Competitiveness of Slovenian – but in whose account?
In the light of the development of a new large linguistic model for Slovene Gams, which will operate on the principle of Chatgpt, a more violent debate about the ethics of data mining, which seizes the author’s text without the consent of the author and without compensation.
Barbara Pogacnika representative of the Slovenian Writers’ Association at the European Writers Council, emphasizes that « the ethical standard here is the issue of legislation.
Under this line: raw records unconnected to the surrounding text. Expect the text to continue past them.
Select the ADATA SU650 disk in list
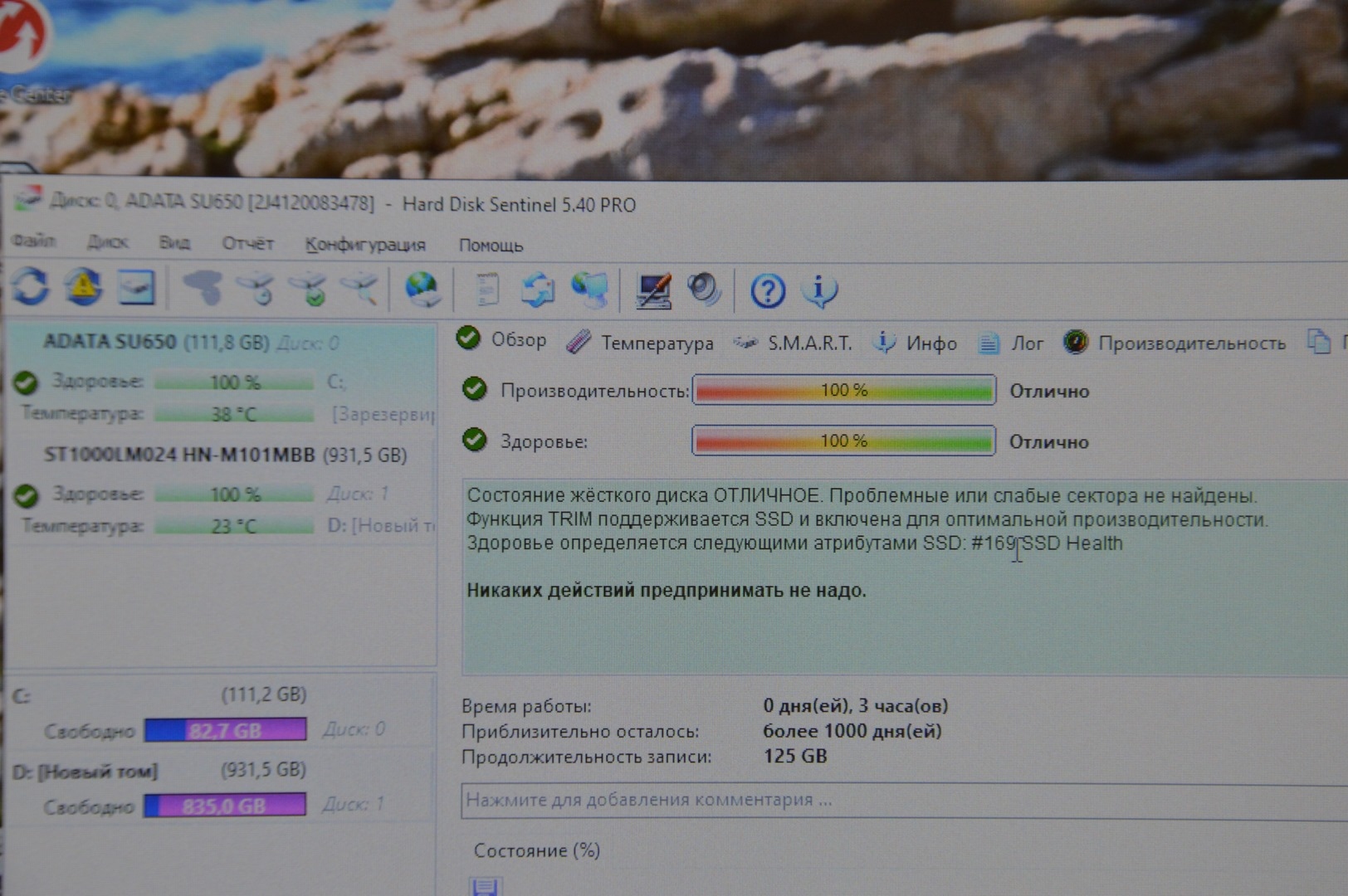The width and height of the screenshot is (1348, 896). point(110,342)
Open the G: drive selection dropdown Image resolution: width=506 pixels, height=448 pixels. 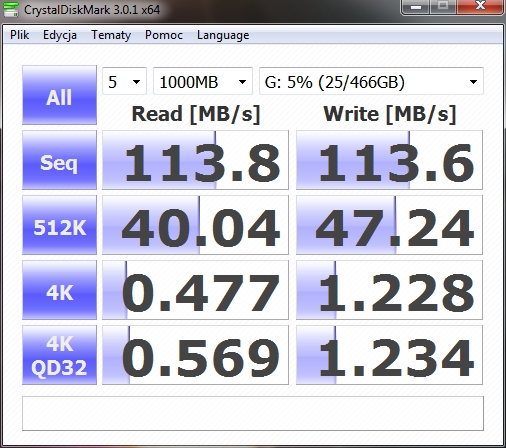371,81
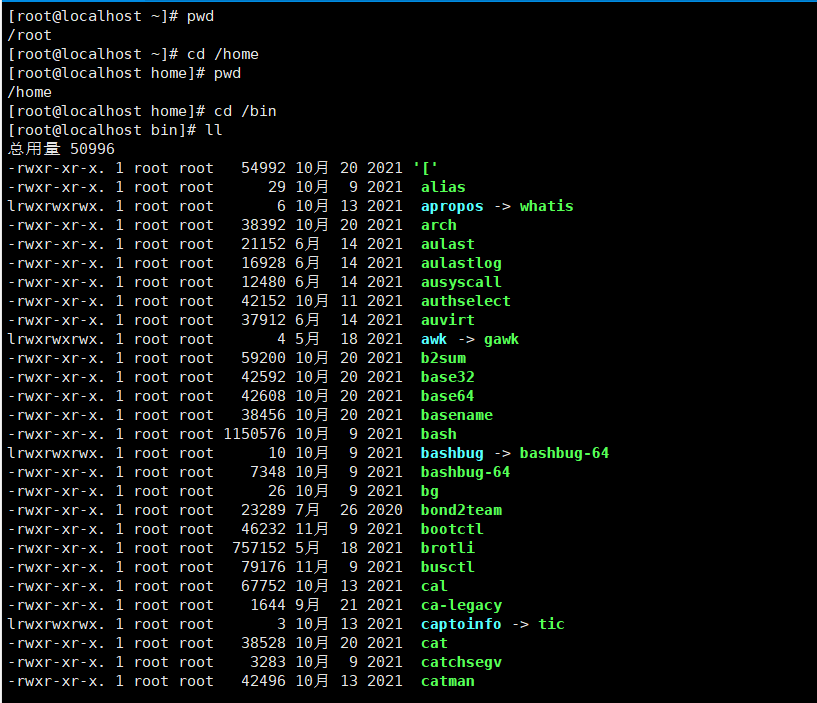Click the 'catman' filename on last line
Viewport: 817px width, 703px height.
447,681

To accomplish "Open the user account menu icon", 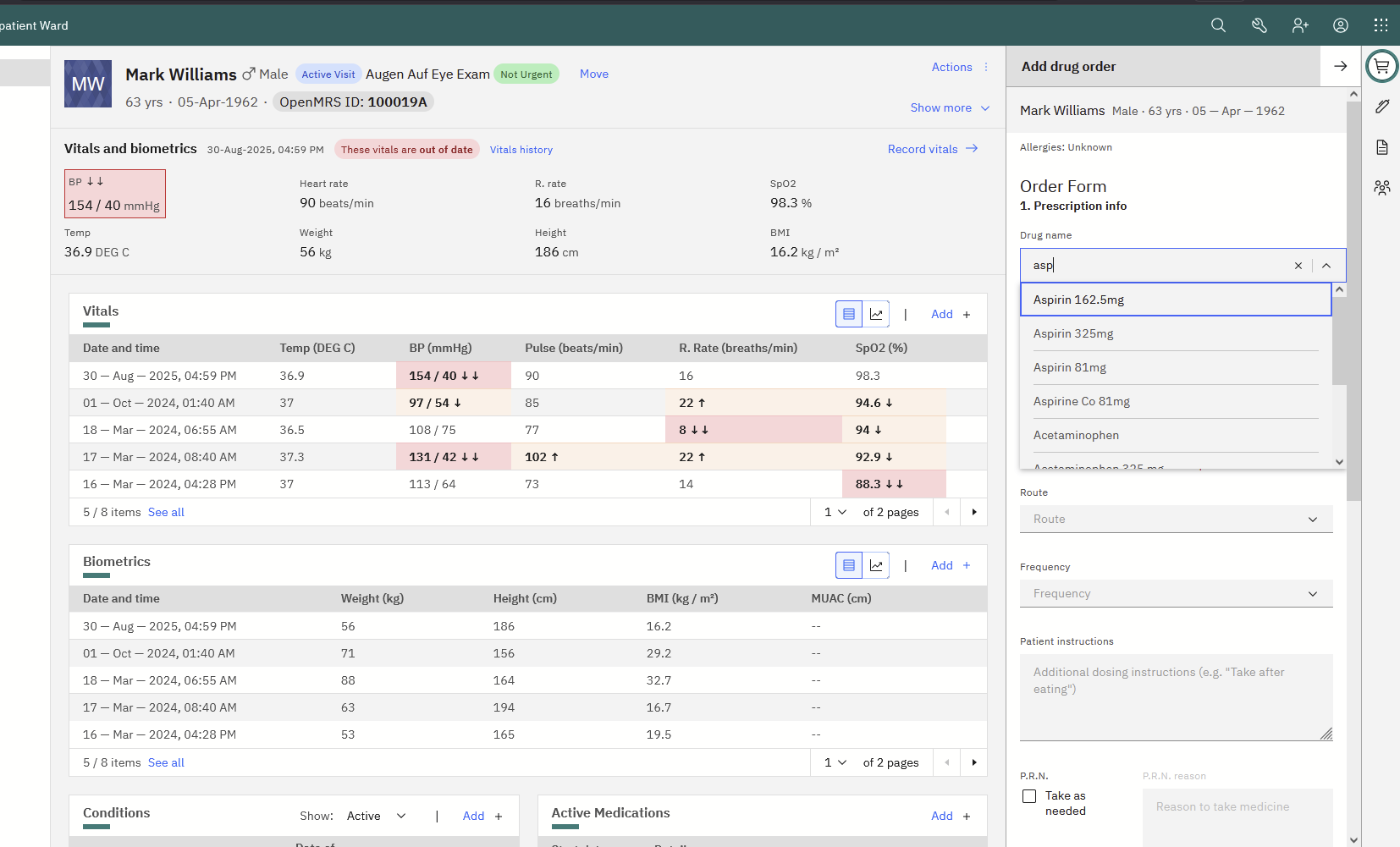I will [x=1341, y=25].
The Slovenian ‘original sin’ occurred at the debate and implementation of the European Directive on the Single Digital Square of 2019. Even then, representative author’s societies were not invited to a public debate as they did not represent economic entity. «
Under the auspices of the Center for Language Resources and Technologies, the University of Ljubljana (CJVT UL), this moment is also developing a large language model for Slovene, which, if « NUK and other stakeholders, agree to allow us access to such works, » may also be taught by the copyrighted texts kept by NUK. As the leader of CJVT UL points out Simon Krekit is a collective decision of speakers and speakers of Slovene, « to which we want artificial intelligence to be able to know Slovenian or to know the Slovenian environment and culture. » The main purpose of the project is to « ensure that the Slovene language will have adequate support in the digital environment », but under the current European legislation, language models of languages are introduced into the digital environment at the expense of authors who are kept.